We are, though, only beginning to reckon with the necessity of this demand in the throes of a health and economic crisis in which listening has been affected. In multifarious ways, listening — its practices, mediations, and capacities — will continue to be affected in a world where such uncertainty remains about the forms that sociality and social relations will take as economic aftershock ripples across the global South as well as the global North.

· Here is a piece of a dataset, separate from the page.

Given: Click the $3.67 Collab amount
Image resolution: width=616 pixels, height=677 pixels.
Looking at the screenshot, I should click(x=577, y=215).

This collection of essays points to questions that remain to be addressed when it comes to assessing the impact of the pandemic on the conditions, practices, techniques, and mediations of listening in social and political environments. What does it mean in this climate to listen well and in what new ways will misunderstanding arise, on the one hand, and empathy be nurtured, on the other? Are there tools, tactics, and technologies that can be designed to promote more effective, more attuned, more compassionate listening on digital platforms and to what extent are these bound up with broader struggles against an intensified turn towards state monopoly capitalism that puts increasing power in the hands of big tech? How can new forms and practices of listening be designed to foster the forms of sociality and collectivity urgently needed in a changed world?